I have spent the last week trying to create a query that returns the data from one table in the format i want it but without success. I am sure I need to JOIN a table with itself but its the COUNTing of types of row which is proving most challenging. Wonder if anyone can help or even further resolve for me. Its a challange indeed.

Essentially I want a query that will take this table:

Code:

betid                customer        group        result
34                joebloggs        1        Win
34                another                1        Lose
36                mrjones                1        Win
37                joebloggs        1        Win
38                mrJones                1        Lose
38                joebloggs        1        Lose
40                joebloggs        2        Win

and reformat it in this way counting up wins and losses GROUPing by group, customer and then win and loss counts.

Code:

group                customer        Wins        Losses
1                joebloggs        2        1
1                mrjones                1        1
1                another                0        1
2                joebloggs        1        0

Handling 0 losses is not easy as I am essentially trying to return a count of value for a row that does not exist.

Village Idiot 07-21-2009 08:36 PM

Use 0 and 1 instead of "win" and "loose". Numbers are better for machines to parse.
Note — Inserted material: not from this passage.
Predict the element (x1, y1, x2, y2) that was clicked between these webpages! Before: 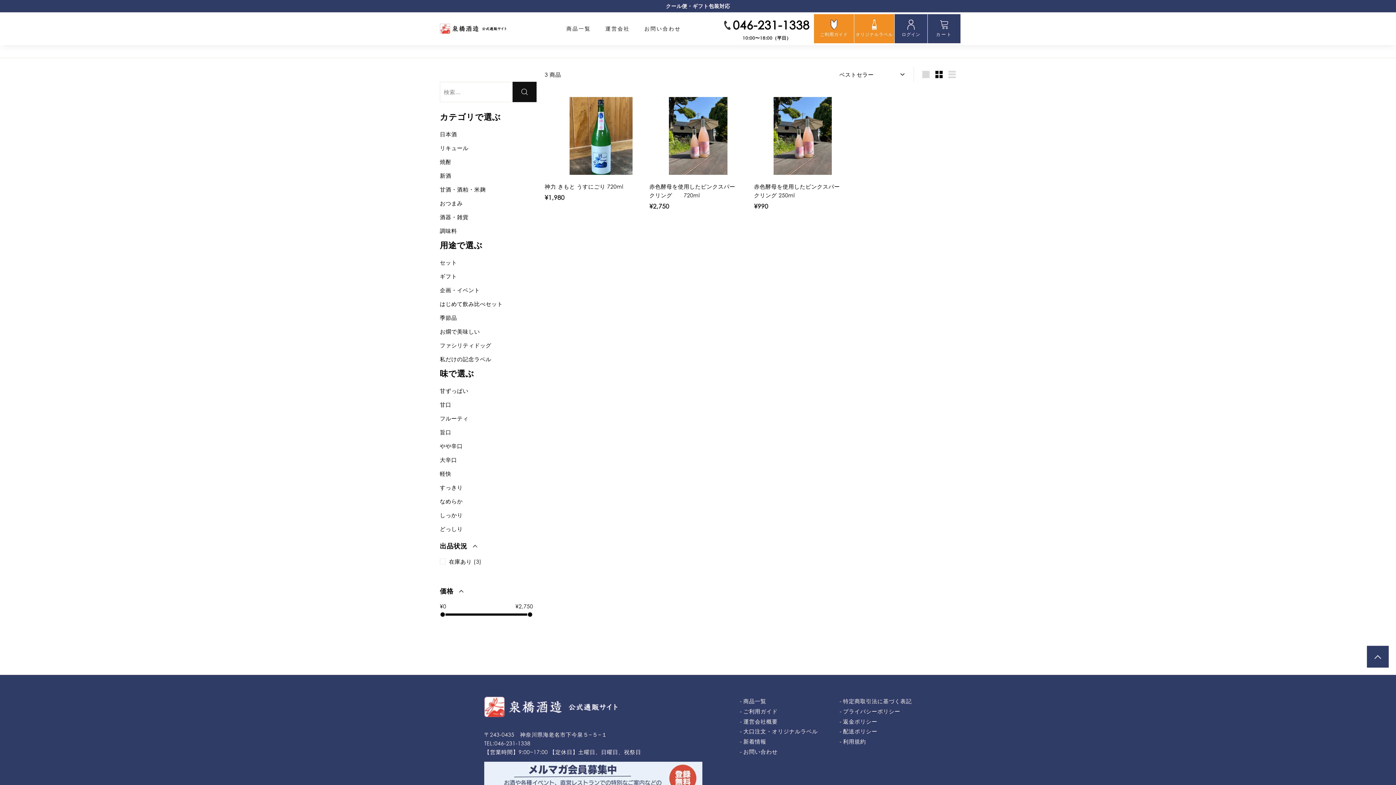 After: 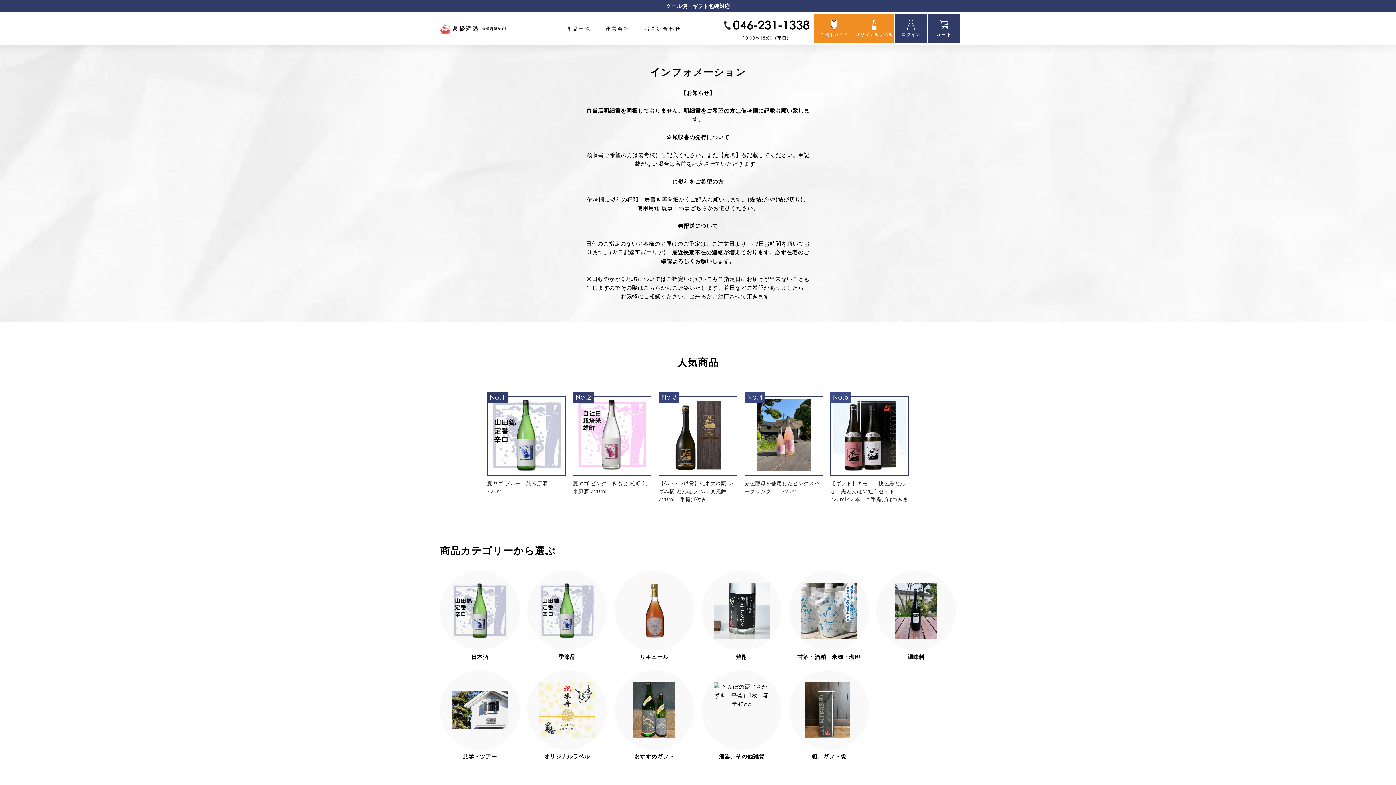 Action: bbox: (440, 23, 512, 33)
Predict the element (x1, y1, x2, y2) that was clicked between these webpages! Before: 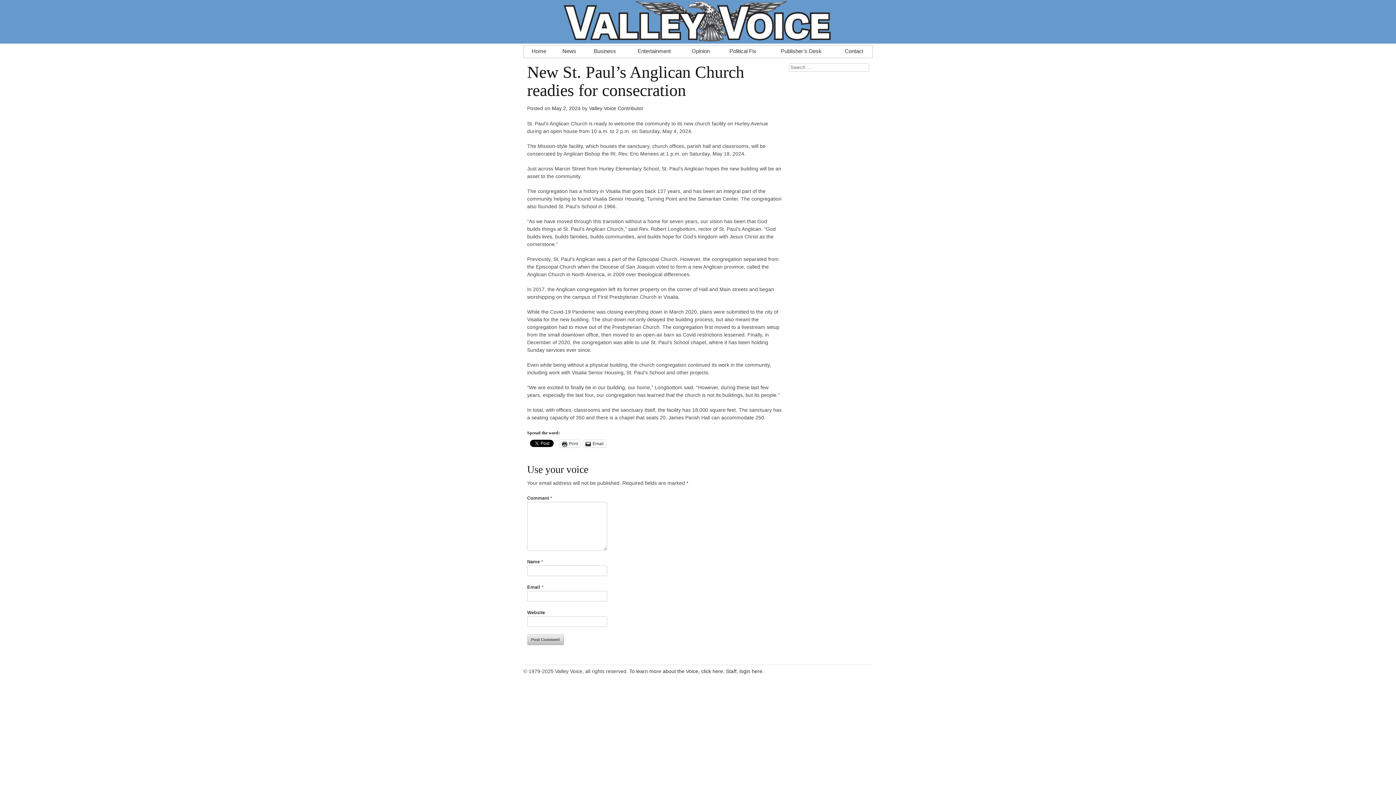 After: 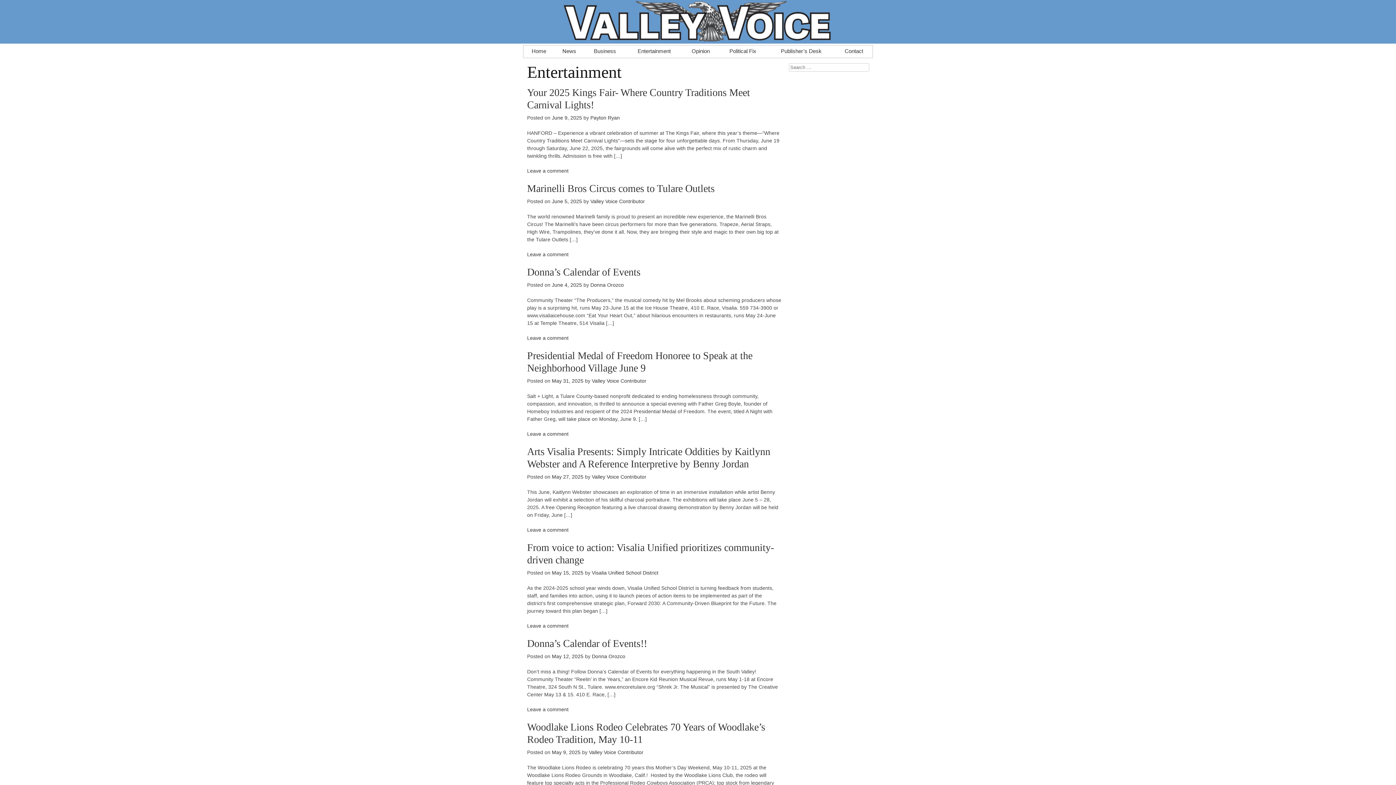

I would also use IDs for customers instead of names, attach a related table if you want info on them. I also don't see how a join statement is needed for what you have, join is for adding results from associated tables.

I wrote this off the top of my head, this should be something close to what you need.
Code:

SELECT
    b.group,
    b.customer,
    (SELECT COUNT(betid) WHERE result="win" AND customer=b.customer) as wins,
    (SELECT COUNT(betid) WHERE result="lose" AND customer=b.customer) as losses
FROM
    bets b
GROUP BY
    b.customer
ORDER BY
    b.group ASC

I'm not fully sure how to do the grouping here, I don't have the time to play with it because I am at work.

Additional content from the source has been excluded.